Of Aimon Vaire-Vache
Royal power ought not to appear confined to narrow limits in any part of its lands, ‘for we know that kings have long arms.’ From the frontiers of Berry there came to him Alard Guillebaud, a clever man with a silver tongue to plead a case of most eloquently on behalf of his son-in-law. He humbly begged the king to use his sovereign power to call before his court Aimon Vaire-Vache, lord of Bourbon, who refused all justice, and to punish him for the presumptuous boldness with which he had disinherited his nephew, the son of his elder brother Archambaud. He asked that Louis should determine by a judgement of Frenchmen what each of them should have. The king inspired both by love of justice and by pity for churches and the poor, for if evil wars arose from this affair the wretched poor would have to pay the penalty for other men’s pride, summoned Aimon to plead his cause. But in vain. Distrusting justice, he refused to come. So, prevented neither by pleasure nor by laziness, Louis set out for Berry with a large army, went to Germigny where Aimon had a very strong castle and began to attack it vigorously.
When Aimon saw that he could not by any means hold out, he lost hope of keeping his freedom and his castle. Seeing only one way to safety, he threw himself at the king’s feet and, to the amazement of many, squirmed round time and again, imploring Louis to treat him mercifully. He surrendered his castle, delivered himself up totally to the royal discretion and submitted to justice with greater humility than he had earlier shown pride in refusing it. The king kept the castle and took Aimon back to France for judgement. He settled the quarrel between the uncle and the nephew most justly and piously by a judgement of the French or by a compromise and with much toil and cost to himself put an end to the oppressions suffered by many.
He often used to accomplish deeds like this to bring peace to the churches and the poor in Berry, but I have decided not to recount the rest to avoid boring my readers.
 Ovid, Heroides, XVII, 166
 Alard Guillebaud was lord of Chateau Meillant and probably the builder of the castle of La-Roche-Guillebaud on the River Arnon. He was married to Lucy the widow of Archambaud V, lord of Bourbon from 1077 to 1096 whose son Archambaud VI ‘the Pupil’ was still very young.
 The usurpation of Aimon II Vaire-Vache, son of Archambaud IV, who ruled from 1061 to 1077, occurred in 1096 and he retained control until 1120 when Archambaud VI took over and ruled until 1126. Archambaud VII, Aimon’s son then took over and ruled since 1171.

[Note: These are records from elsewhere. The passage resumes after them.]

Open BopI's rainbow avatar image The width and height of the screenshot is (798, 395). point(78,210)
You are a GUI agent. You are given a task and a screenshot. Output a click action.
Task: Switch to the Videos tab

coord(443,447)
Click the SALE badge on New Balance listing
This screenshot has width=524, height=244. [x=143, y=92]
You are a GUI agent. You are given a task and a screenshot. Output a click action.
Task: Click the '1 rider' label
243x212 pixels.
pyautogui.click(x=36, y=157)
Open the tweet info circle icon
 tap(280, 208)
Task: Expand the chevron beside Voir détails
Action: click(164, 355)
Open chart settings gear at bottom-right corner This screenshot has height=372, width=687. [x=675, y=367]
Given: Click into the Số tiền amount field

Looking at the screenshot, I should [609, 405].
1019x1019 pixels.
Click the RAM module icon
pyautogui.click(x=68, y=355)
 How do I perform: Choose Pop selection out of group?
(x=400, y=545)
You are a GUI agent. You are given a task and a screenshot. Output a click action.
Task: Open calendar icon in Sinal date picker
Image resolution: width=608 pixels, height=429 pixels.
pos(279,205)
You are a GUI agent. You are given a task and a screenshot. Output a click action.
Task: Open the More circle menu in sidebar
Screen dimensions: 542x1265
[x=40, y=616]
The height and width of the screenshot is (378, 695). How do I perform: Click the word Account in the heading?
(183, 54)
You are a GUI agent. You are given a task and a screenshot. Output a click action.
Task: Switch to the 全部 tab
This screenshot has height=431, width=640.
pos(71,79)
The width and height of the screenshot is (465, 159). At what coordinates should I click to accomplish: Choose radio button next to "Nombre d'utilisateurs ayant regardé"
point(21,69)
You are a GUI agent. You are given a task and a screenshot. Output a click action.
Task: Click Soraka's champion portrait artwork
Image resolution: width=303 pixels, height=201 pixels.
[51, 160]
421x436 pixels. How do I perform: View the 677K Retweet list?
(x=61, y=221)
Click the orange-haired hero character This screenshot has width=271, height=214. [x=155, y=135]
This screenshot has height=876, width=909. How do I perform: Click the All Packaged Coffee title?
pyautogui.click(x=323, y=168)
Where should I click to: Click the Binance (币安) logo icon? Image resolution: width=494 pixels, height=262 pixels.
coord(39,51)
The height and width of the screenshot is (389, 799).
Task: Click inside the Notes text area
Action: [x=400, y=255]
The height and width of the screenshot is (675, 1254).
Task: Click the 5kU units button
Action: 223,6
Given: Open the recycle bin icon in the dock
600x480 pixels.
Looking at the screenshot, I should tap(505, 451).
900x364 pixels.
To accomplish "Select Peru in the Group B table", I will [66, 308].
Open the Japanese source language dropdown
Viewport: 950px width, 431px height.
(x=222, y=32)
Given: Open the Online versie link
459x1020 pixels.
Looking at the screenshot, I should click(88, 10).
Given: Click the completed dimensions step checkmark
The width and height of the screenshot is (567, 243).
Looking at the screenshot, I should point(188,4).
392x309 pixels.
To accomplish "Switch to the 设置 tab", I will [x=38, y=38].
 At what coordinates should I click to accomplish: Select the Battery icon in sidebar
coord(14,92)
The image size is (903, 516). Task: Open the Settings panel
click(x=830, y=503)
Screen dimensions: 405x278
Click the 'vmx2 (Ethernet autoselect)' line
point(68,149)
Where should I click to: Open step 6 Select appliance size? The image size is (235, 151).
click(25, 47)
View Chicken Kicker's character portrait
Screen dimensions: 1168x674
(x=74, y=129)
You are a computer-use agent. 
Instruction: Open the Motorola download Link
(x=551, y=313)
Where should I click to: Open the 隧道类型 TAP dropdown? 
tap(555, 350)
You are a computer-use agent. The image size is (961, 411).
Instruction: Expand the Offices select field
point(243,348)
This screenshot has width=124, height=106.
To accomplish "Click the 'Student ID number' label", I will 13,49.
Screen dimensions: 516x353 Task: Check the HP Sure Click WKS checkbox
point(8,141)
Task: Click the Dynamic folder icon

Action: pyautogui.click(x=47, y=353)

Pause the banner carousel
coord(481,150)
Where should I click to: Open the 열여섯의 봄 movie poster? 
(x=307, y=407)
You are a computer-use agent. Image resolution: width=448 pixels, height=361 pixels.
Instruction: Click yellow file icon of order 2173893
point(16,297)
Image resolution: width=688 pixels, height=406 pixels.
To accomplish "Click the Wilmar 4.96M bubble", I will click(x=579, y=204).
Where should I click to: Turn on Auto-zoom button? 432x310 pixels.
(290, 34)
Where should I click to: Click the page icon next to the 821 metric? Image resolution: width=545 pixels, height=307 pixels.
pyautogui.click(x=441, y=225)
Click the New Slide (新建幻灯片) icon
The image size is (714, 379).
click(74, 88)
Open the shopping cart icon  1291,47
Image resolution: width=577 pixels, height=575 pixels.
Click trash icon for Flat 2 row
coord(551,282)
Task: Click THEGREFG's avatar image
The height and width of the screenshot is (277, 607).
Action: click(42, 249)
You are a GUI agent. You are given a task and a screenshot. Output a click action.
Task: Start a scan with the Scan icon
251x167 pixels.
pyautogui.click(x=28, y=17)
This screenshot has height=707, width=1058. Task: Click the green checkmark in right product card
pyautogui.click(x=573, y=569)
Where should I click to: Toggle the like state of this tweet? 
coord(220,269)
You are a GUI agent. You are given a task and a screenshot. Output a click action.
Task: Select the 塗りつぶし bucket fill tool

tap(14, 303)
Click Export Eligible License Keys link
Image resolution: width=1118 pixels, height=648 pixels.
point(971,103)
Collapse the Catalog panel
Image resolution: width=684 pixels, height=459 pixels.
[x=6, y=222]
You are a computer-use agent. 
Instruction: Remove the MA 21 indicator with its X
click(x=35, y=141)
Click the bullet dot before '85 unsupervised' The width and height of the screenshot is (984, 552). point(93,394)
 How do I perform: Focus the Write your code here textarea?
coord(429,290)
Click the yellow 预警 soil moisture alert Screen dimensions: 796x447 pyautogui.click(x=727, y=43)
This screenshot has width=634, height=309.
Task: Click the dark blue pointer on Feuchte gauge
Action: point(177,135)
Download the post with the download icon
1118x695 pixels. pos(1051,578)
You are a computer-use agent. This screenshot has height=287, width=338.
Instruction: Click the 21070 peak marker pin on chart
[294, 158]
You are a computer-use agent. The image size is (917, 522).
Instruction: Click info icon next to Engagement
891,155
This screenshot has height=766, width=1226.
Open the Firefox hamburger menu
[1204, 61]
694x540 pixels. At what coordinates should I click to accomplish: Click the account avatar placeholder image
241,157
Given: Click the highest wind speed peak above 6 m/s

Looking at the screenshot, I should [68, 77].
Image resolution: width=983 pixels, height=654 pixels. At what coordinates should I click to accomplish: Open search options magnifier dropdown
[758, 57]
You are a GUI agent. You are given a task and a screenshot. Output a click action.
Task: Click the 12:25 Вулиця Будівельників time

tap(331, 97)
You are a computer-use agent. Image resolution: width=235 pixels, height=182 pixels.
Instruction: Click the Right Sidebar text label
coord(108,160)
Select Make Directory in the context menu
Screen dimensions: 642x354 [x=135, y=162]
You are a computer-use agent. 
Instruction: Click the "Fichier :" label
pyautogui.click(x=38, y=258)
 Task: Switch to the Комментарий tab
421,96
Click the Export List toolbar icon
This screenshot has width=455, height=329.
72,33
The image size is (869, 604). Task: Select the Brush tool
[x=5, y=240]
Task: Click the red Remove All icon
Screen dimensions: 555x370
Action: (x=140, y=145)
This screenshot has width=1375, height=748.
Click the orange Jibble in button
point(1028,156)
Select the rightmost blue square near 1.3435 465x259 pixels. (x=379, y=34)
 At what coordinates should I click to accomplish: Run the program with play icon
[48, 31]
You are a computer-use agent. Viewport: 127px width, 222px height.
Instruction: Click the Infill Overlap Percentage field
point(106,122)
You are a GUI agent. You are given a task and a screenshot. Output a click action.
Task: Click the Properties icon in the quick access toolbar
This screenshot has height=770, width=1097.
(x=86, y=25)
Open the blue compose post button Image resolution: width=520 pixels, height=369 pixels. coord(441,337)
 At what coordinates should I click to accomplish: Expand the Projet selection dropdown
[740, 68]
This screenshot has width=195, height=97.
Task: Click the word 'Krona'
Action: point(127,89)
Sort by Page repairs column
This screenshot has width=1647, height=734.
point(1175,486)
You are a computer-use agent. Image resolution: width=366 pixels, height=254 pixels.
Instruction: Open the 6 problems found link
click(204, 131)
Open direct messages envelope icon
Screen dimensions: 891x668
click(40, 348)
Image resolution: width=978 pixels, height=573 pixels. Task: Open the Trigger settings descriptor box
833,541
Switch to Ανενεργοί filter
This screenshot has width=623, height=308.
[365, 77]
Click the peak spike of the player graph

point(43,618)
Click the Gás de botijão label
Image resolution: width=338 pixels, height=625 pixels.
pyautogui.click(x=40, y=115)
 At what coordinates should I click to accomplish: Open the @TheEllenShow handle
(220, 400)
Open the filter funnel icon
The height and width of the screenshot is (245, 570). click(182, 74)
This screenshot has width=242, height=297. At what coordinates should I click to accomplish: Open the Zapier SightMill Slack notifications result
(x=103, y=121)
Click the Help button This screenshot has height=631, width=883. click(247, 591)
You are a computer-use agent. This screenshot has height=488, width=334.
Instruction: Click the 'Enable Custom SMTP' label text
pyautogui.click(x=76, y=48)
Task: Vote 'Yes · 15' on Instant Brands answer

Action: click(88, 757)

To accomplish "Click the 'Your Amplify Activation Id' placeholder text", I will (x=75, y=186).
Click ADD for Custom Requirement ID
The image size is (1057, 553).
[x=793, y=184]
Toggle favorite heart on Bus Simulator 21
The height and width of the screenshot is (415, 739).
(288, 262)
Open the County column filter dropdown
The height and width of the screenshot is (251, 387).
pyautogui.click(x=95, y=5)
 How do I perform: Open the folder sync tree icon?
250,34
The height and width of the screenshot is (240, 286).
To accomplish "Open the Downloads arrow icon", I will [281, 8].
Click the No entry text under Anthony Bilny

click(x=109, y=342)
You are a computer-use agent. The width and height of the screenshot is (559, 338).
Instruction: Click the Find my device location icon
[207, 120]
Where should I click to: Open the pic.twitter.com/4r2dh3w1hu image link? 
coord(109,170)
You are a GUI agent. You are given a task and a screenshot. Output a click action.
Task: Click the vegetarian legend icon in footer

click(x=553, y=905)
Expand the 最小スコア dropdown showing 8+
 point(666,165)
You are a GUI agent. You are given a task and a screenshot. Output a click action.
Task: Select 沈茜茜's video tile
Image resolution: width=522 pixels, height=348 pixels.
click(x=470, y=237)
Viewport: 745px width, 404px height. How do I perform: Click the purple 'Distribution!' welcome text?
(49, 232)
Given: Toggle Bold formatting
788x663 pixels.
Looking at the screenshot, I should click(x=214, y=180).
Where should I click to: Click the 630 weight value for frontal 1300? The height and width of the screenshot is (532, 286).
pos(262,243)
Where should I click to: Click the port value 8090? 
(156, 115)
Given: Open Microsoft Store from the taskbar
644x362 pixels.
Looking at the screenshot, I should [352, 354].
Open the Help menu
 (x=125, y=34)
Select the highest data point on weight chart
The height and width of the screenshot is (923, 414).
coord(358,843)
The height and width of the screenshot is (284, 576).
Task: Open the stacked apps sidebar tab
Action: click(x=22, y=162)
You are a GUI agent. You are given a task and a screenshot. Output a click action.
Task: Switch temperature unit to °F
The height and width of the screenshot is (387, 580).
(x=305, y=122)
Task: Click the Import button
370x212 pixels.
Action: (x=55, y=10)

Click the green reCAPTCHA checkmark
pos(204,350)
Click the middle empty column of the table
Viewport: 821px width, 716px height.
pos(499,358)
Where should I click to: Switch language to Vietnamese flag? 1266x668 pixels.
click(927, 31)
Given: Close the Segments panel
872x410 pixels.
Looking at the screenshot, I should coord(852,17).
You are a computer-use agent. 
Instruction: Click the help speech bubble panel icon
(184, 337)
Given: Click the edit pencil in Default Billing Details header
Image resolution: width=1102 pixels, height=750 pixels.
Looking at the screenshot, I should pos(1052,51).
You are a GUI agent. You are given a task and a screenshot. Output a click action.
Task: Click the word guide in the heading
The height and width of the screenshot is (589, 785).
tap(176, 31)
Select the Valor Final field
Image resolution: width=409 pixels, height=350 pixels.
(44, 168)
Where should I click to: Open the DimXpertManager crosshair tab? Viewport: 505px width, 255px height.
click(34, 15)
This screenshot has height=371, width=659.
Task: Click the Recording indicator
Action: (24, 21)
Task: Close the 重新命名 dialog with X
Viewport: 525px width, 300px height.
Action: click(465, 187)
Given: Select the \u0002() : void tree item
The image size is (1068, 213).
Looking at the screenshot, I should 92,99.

 The narrative is, uncharacteristically for Suger not chronological. The royal expedition took place before 1115 and was very probably in 1109. A charter of Louis VI of between 3rd August 1108 and 2nd August 1109 is dated from Champignolles ‘in expeditione nostra’. Champignolles is on the most direct route from Sens to Germigny-sur-l’Aubois. Ibid, Luchaire, Louis VI le Gros, Annales de son vie et de son règne, n° 90, 91 and 92 showed that the king was at Sens on 13th June 1109. Chazaud, M.A., Etude sur la chronologie des sires de Bourbon (Xe‑XIIIe siècles), Moulins, 1936, Moulins, 1881, new edition by M. Fazy, p. 171 placed the expedition in 1108 or 1109.
 This expression may have been a ‘dig’ at King Philip who died the previous year.
 This is now Germigny-sur-l’Aubois about thirty miles south-east of Bourges and 160 miles south of Paris.